Latin music’s percussion and rhythmic sensibility more generally (expressed even in the piano riffing know as montuno), are the basis for its near-universal popularity.  It is a genre that bridges Africa with Spain, Latin America, and the United States; it’s also roomy enough to accommodate related genres like bugalú, Latin soul, freestyle, and house music.  Latin music exhibits that are currently under development include:

  • Exhibit on salsa by el Museo de las Américas, Puerto Rico (opening October, 2017)
  • Exhibit on salsa and political activism by the Museum of the City of New York (under consideration; date TBD)
  • Exhibit on Carlos Santana and the Summer of Love by the Mexican Museum of San Francisco (opening date TBD, 2017)

Other musical expressions like conjunto, mariachi, plena, political songs, religious processional music, among many others, also have a long history in different U.S. Latino communities but have been slower to garner the same amount of attention in exhibitions or collections as Latin music (from mambo to salsa) or Latin jazz.  The Latino presence in cross-cultural U.S. musical genres like rock and roll or house music, or in African American-identified music like hip-hop or funk is progressively being uncovered by music historians.  While the music of Latino musicians and communities is increasingly documented academically, it has yet to be systematically researched and collected in museums.

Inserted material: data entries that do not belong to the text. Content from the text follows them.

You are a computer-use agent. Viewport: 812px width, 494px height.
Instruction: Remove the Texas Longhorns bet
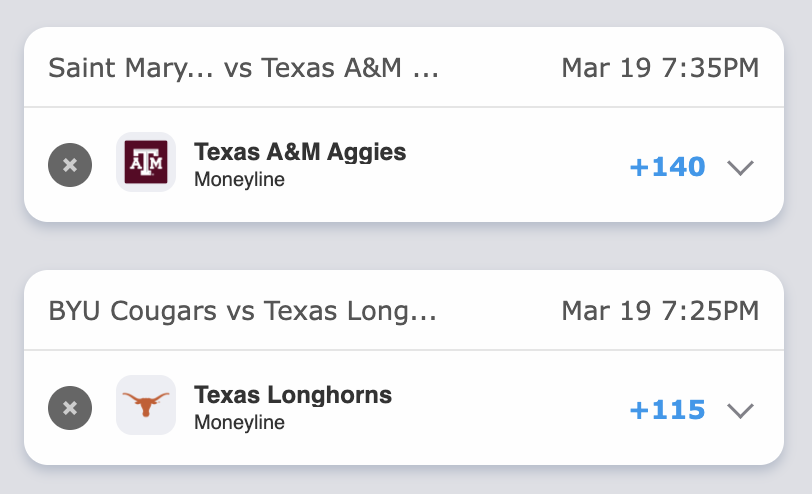[x=70, y=408]
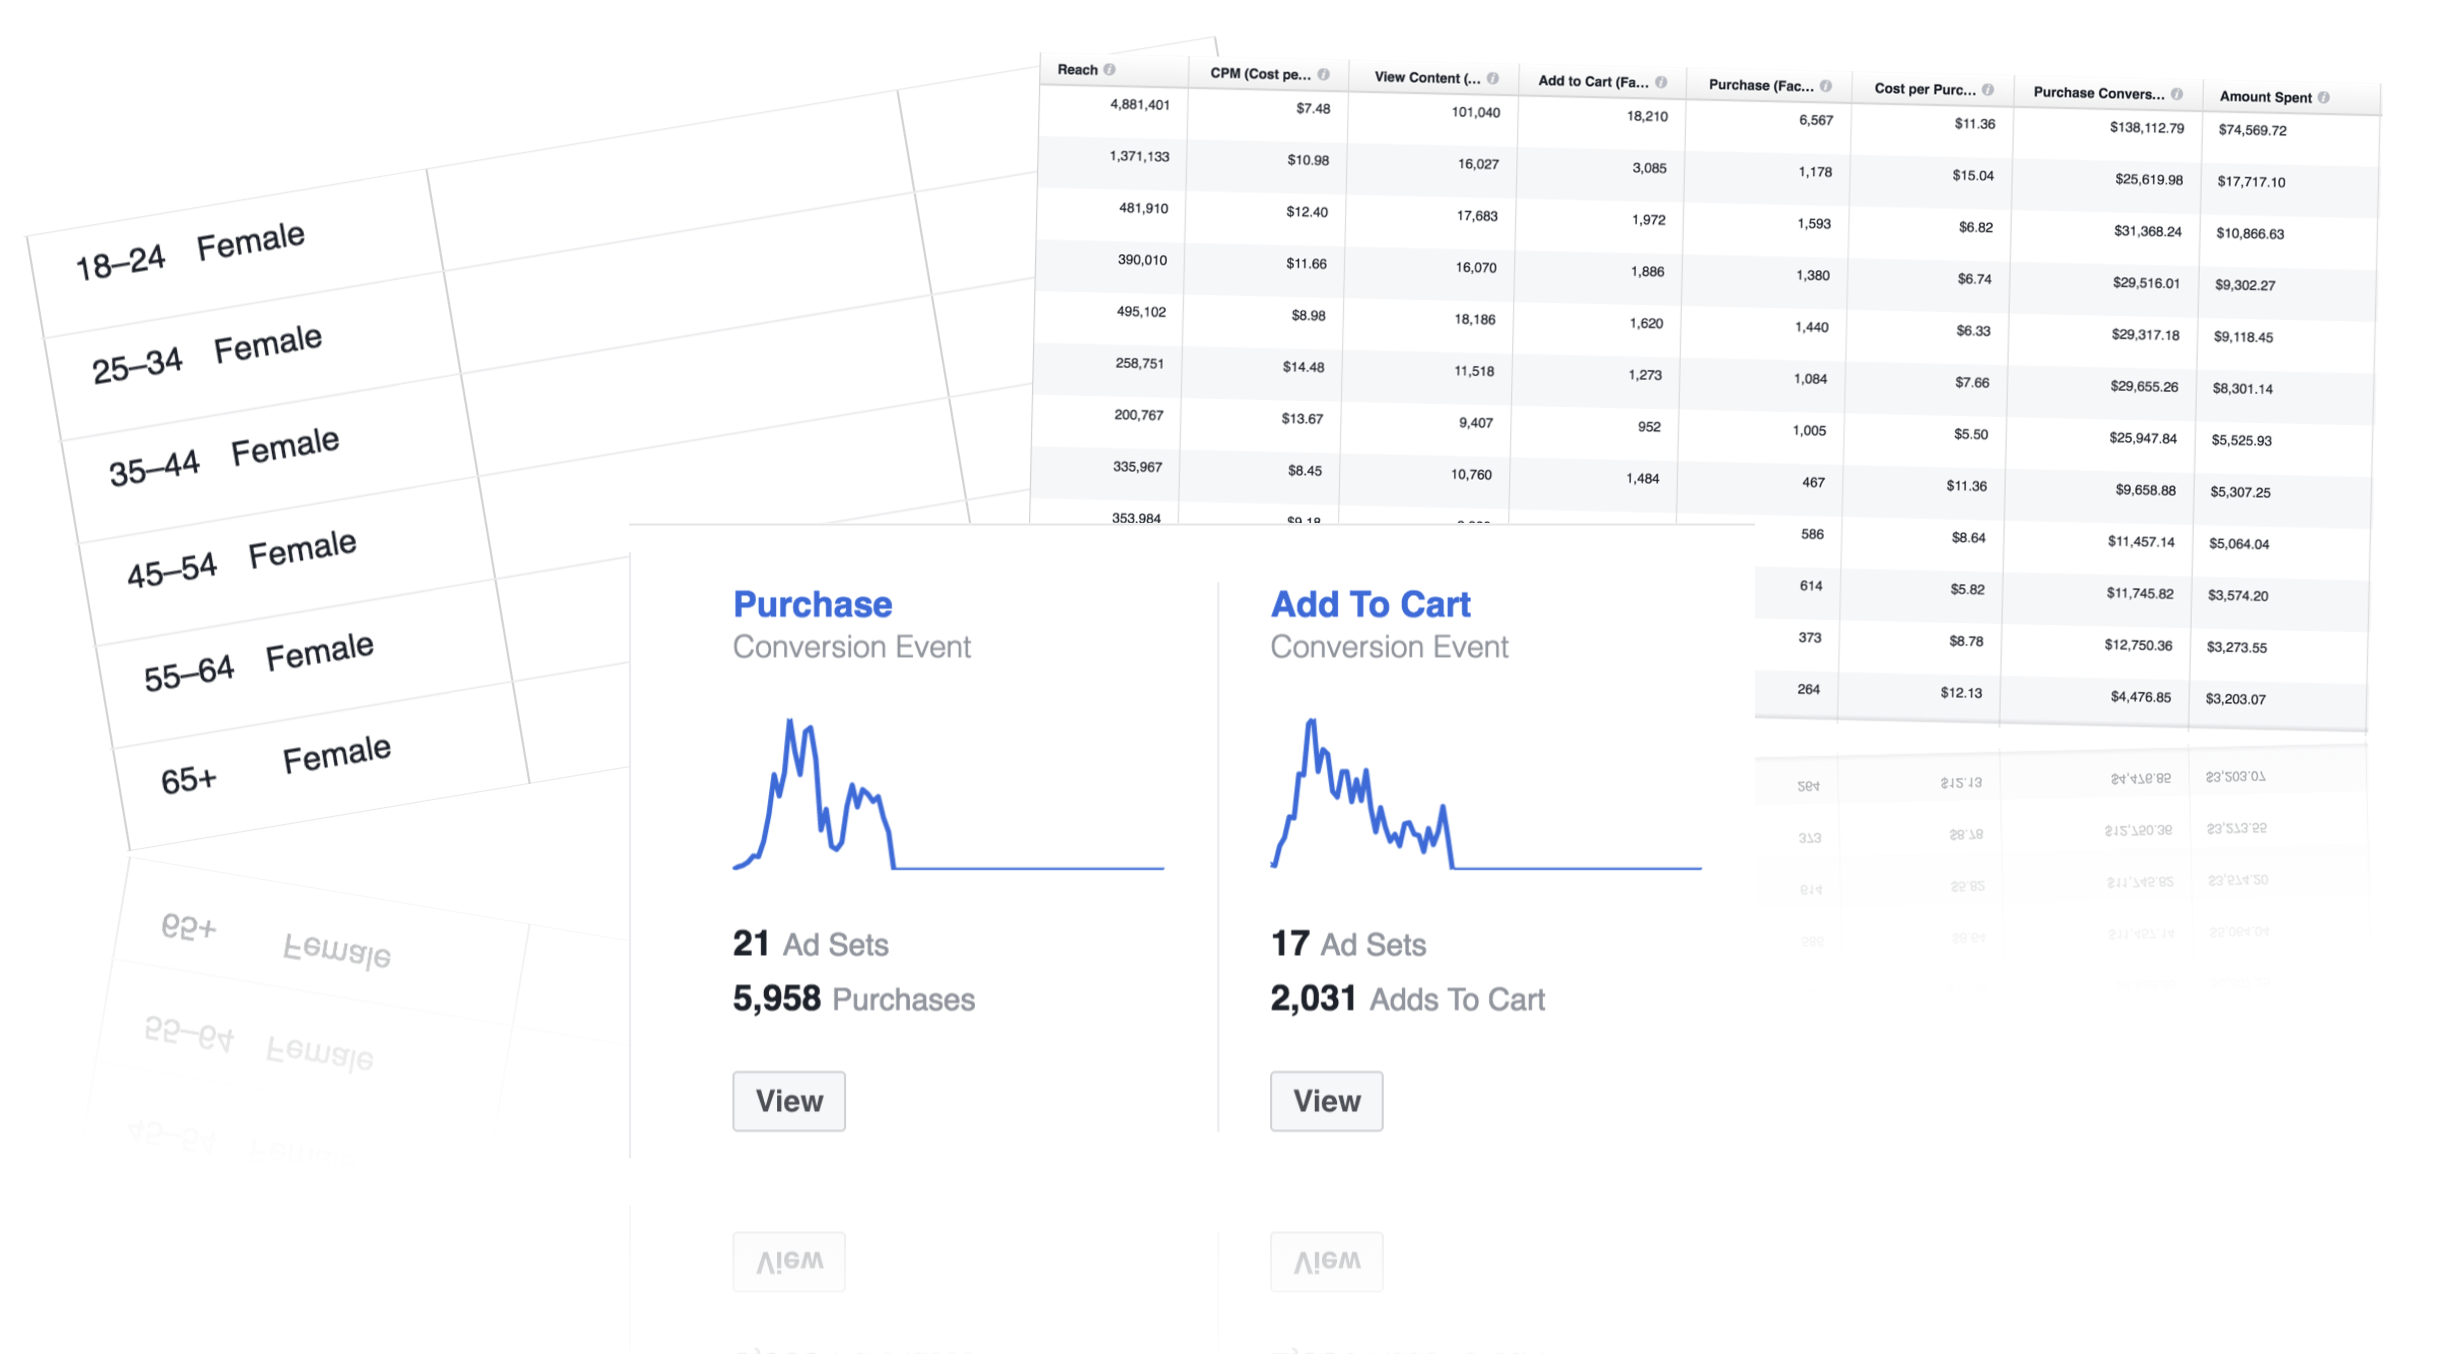Image resolution: width=2458 pixels, height=1354 pixels.
Task: Open the blue Purchase heading link
Action: click(812, 604)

A general exception to this is in Puerto Rico, where many museums like el Museo de las Américas, Museo y Centro Humanístico de la Universidad del Turabo, and others feature permanent displays of traditional instruments. Overall, the number of Latin American and Latino music exhibits is growing both in number and range, as illustrated in the following examples from a range of U.S. museums:

  • Corridos Sin Fronteras: A New World Ballad Tradition (2002; traveling exhibit organized by Smithsonian Institution Traveling Exhibition Service (SITES), the Smithsonian Latino Center, and the UCLA Chicano Studies Research Center)
  • American Sabor: Latinos in U.S. Popular Music (2007; organized by University of Washington curators and the Experience Music Project (EMP) Museum, in 2012 developed into a traveling exhibit by Smithsonian Institution Traveling Exhibition Service (SITES))
  • ¡Merengue! Ritmos Visuales/Visual Rhythms (2007; traveling exhibit organized by the Centro Cultural Eduardo León Jimenes)
  • Vexing: Female Voice from East LA Punk (2008; Claremont Museum of Art)
  • Permanent Latin American Gallery in the Musical Instrument Museum (2010, ongoing)
  • Jenni Rivera, La Gran Señora (2013; GRAMMY Museum)
  • 100 Years of Flamenco in New York (2013; organized with Flamenco Vivo Carlota Santana New York Library for the Performing Arts at Lincoln Center)
  • ¡Viva el Mariachi Femenil! (2013; organized by the Mariachi Women’s Foundation, opened at the Women’s Museum of California)
  • Corazón de la Comunidad: A Story of Mariachi in Los Angeles (2015; LA Plaza de Cultura y Artes)
  • FLAMENCO: From Spain to New Mexico (2015; Museum of International Folk Art)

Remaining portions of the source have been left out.